GR 245862; (November, 2020) (Digest)
G.R. No. 245862 , November 03, 2020
HERMIS CARLOS PEREZ, PETITIONER, VS. SANDIGANBAYAN AND THE OMBUDSMAN, RESPONDENTS.
FACTS
Petitioner Hermis Carlos Perez, then Mayor of Biñan, Laguna, was charged with violation of Section 3(e) of R.A. No. 3019 (Anti-Graft and Corrupt Practices Act). The charge stemmed from a 2001 Memorandum of Agreement (MOA) he executed with a private corporation, ECCE, for a solid waste management program without conducting a public bidding. The complaint was filed in April 2016, approximately 14 years after the execution of the MOA. The Office of the Ombudsman found probable cause and filed an Information against Perez in July 2018. Perez moved to quash the Information before the Sandiganbayan, arguing prescription of the offense and a violation of his right to speedy disposition of cases, citing the 14-year delay from the 2002 transaction to the 2016 complaint. The Sandiganbayan denied his motion.
ISSUE
Did the Sandiganbayan commit grave abuse of discretion in denying Perez’s Motion to Quash, specifically regarding the claims of prescription and violation of the right to speedy disposition of cases?
RULING
No. The Supreme Court held that the Sandiganbayan did not commit grave abuse of discretion. On prescription, the Court ruled that the offense had not prescribed. For violations of R.A. No. 3019 , the prescriptive period is fifteen years. The period commenced not from the date of the MOA’s execution in 2001-2002, but from the date of its discovery by the offended party, which in this context refers to the State. The Court found that the prescriptive period began to run only from the filing of the complaint with the Ombudsman in April 2016. Since the Information was filed in July 2018, well within the fifteen-year period from that point, the charge had not prescribed.

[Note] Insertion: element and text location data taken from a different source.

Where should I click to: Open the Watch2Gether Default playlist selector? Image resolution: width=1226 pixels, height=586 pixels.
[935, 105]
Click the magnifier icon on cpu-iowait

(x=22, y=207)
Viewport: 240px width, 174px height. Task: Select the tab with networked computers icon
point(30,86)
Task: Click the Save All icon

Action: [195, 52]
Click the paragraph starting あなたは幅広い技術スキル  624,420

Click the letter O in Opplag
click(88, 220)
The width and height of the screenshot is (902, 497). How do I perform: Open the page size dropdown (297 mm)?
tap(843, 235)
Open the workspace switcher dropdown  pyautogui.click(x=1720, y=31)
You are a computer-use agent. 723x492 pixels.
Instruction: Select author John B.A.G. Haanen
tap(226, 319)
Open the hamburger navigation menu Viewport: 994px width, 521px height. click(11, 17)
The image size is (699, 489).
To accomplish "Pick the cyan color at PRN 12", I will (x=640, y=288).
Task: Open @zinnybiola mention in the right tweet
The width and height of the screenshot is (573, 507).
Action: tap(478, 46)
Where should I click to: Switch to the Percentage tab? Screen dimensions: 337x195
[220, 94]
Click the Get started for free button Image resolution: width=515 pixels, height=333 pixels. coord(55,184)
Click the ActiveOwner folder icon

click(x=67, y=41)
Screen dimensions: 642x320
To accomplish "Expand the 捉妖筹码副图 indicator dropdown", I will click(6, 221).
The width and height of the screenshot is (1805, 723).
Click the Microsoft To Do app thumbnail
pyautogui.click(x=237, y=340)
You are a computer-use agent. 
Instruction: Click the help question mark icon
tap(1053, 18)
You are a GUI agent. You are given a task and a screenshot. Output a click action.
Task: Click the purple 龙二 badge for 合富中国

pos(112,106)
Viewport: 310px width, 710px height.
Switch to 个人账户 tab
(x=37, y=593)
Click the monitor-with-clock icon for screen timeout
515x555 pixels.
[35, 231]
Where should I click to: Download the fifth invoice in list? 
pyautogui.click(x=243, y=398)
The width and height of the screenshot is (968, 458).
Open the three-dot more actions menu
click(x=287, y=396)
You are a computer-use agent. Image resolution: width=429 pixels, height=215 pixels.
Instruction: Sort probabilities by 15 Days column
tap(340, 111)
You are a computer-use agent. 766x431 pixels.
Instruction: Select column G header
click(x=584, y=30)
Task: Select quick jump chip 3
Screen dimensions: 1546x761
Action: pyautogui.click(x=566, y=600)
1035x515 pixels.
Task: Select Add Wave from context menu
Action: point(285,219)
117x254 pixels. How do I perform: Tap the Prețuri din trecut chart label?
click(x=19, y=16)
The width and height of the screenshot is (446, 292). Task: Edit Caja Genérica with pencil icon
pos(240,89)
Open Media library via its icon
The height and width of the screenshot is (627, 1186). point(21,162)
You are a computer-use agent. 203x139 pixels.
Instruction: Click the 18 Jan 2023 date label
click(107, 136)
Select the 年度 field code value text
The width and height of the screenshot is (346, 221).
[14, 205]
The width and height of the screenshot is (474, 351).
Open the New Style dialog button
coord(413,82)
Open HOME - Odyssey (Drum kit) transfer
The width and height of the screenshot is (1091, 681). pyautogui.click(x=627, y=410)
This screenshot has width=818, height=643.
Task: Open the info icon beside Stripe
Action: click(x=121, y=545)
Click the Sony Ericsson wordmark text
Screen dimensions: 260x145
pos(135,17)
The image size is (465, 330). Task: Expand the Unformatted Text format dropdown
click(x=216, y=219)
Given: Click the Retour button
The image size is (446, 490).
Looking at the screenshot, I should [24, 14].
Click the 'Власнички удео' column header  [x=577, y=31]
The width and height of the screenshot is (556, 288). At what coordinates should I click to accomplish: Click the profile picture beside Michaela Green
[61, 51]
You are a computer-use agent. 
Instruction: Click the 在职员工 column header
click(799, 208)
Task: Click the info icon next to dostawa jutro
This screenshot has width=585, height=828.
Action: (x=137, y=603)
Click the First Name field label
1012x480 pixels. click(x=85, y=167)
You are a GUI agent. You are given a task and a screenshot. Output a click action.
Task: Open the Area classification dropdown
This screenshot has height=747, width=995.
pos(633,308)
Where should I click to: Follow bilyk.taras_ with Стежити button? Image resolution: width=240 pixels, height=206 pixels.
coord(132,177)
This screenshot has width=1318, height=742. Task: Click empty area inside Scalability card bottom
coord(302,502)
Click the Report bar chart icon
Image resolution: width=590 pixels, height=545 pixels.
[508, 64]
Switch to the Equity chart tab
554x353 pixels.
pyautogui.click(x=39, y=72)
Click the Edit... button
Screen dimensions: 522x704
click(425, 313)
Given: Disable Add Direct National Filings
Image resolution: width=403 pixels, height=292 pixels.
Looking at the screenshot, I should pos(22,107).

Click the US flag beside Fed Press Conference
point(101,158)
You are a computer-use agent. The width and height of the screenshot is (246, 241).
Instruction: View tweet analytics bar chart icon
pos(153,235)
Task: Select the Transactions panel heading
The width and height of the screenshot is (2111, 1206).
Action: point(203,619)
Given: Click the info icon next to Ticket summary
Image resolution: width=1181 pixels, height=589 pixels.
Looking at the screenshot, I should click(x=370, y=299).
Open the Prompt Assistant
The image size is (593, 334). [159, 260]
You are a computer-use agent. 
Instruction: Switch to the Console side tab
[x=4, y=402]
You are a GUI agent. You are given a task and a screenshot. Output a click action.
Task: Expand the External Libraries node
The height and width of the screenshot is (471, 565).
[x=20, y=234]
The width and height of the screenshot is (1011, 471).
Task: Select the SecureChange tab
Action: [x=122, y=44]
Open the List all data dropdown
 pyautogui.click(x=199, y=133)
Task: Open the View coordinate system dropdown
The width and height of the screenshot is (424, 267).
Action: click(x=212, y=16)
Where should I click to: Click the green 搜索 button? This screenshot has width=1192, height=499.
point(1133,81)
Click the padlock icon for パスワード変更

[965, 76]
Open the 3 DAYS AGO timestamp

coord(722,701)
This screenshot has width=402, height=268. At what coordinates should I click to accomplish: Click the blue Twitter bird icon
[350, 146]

Regarding the right to speedy disposition of cases, the Court applied the balancing test from Cagang v. Sandiganbayan, weighing the length of delay, reasons for the delay, assertion or failure to assert the right, and prejudice to the accused. The Court found the 14-year period from the transaction to the filing of the complaint was not inordinate, as it constituted the State’s investigatory period to uncover the complex transaction. The subsequent proceedings before the Ombudsman (from complaint in 2016 to Information in 2018) were not unreasonably delayed. Crucially, Perez failed to timely assert his right during the preliminary investigation. Furthermore, he did not demonstrate that the delay was attended by vexatious, capricious, or oppressive circumstances, or that it impaired his defense. Thus, no violation of his constitutional right was established.